Jangan Masuk ke Ruang Sipil

Aksi para tentara ini membuat Sekretaris Bantuan Hukum DPP FPI, Aziz Yanuar, terheran-heran. Ia mempertanyakan landasan hukum apa yang dipakai Dudung, seorang pejabat lembaga yang bertugas mengurusi pertahanan negara, untuk mencopot baliho FPI, yang merupakan ormas sipil.

“Ajakan revolusi akhlak, kok, pada blingsatan? Spanduk bukan iklan jualan, itu ajakan kebaikan. Masak diributin. Lucu,” katanya kepada reporter Tirto, Jumat.

Ia menduga TNI seenaknya menabrak aturan mencampuri ranah sipil karena “sudah terbiasa sewenang-wenang dan seenaknya.”

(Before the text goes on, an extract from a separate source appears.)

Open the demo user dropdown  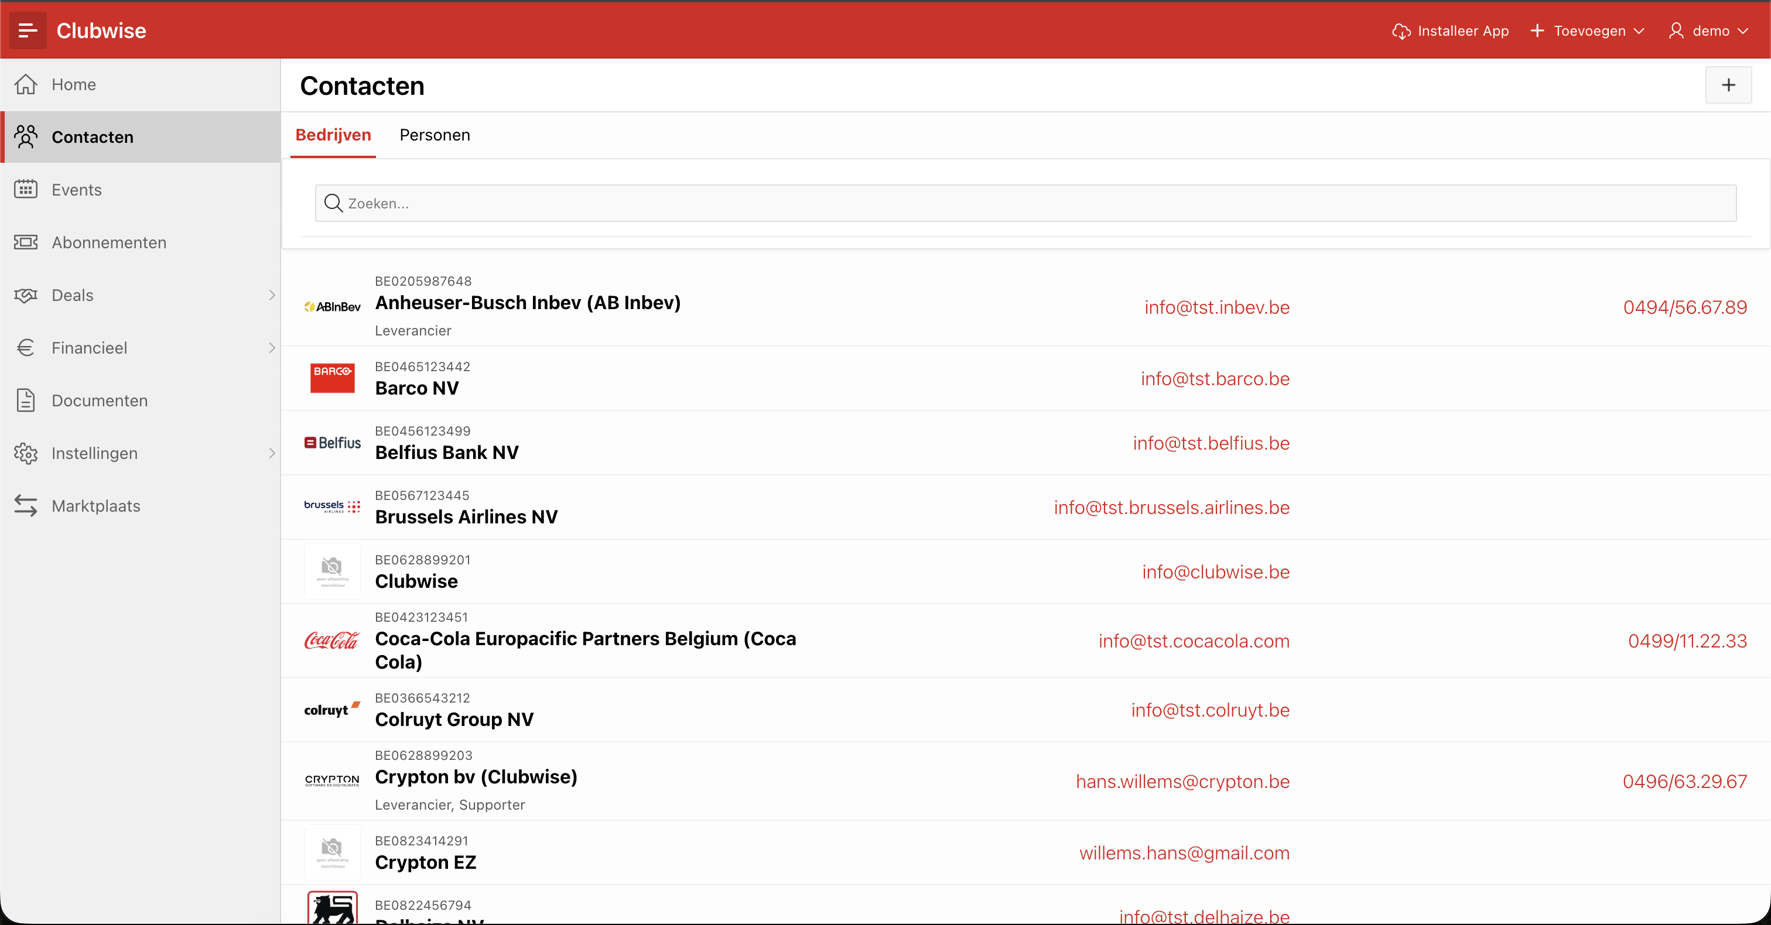[1709, 31]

Pengamat militer dari Institute for Security and Strategic Studies (ISESS) Khairul Fahmi menilai tindakan Pangdam Jaya berkelindan dengan pernyataan Panglima TNI Marsekal Jadi Tjahjanto pada Sabtu (14/11/2020) lalu di Subden Denma Mabes TNI, Jalan Merdeka Barat, Jakarta Pusat. Ia menekankan kepada prajuritnya untuk menjaga stabilitas nasional dengan tidak membiarkan ruang bagi provokasi dan ambisi yang dibungkus politik identitas.

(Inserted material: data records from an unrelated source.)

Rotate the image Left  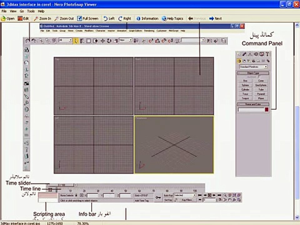pos(109,18)
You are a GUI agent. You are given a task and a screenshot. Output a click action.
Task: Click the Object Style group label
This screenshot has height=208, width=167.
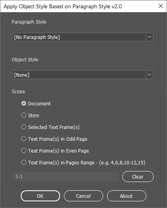pyautogui.click(x=25, y=60)
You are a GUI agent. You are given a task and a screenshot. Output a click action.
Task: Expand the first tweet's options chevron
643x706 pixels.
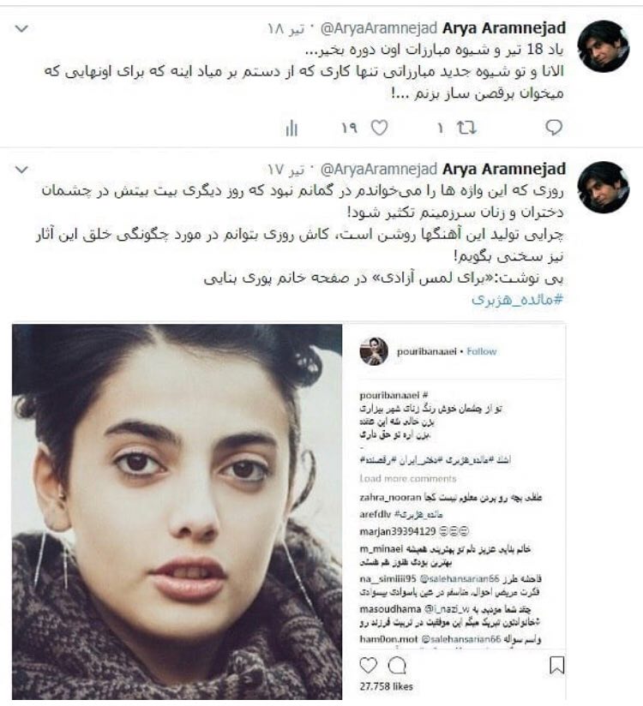pyautogui.click(x=21, y=29)
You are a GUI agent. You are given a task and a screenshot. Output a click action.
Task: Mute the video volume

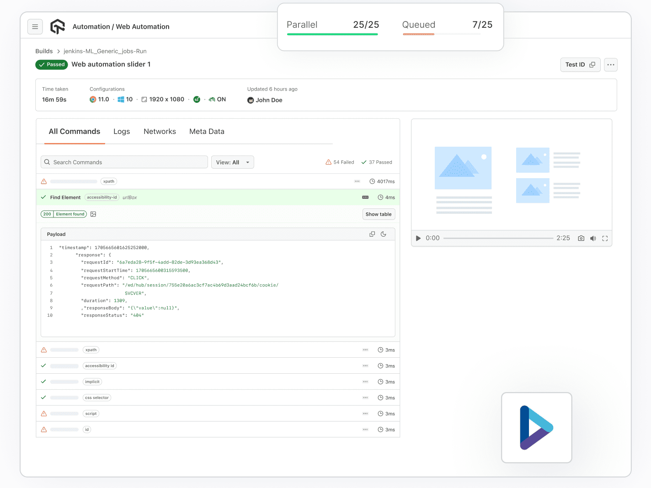point(593,238)
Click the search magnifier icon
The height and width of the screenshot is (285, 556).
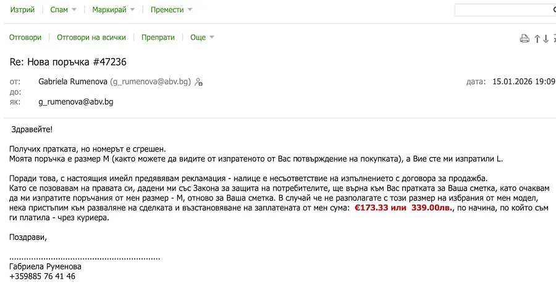point(554,10)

Masalahnya, tindakan tersebut berlebihan. Sama seperti Aziz Yanuar, Fahmi bilang tak semestinya TNI masuk ke ranah sipil. Semisal itu menjadi langkah preventif pun, ada instansi lain yang jelas berwenang. “Kalaupun unsur pertahanan dilibatkan, ya, Kementerian Pertahanan, bukan TNI,” Fahmi kepada reporter Tirto, Jumat. “Panglima harus diingatkan agar tak terlalu jauh ke ruang politik.”

Peneliti dari Komisi untuk Orang Hilang dan Korban Tindak Kekerasan (Kontras) Rivanlee Anandar khawatir tindakan TNI dalam menangani ormas ini akan menjadi pintu masuk untuk mengurusi segala hal berkenaan dengan sipil. Oleh karena itu, katanya kepada reporter Tirto, “negara harus memberikan demarkasi jelas dan mencegah TNI masuk kembali dalam ranah sipil-politik seperti era Orde Baru.”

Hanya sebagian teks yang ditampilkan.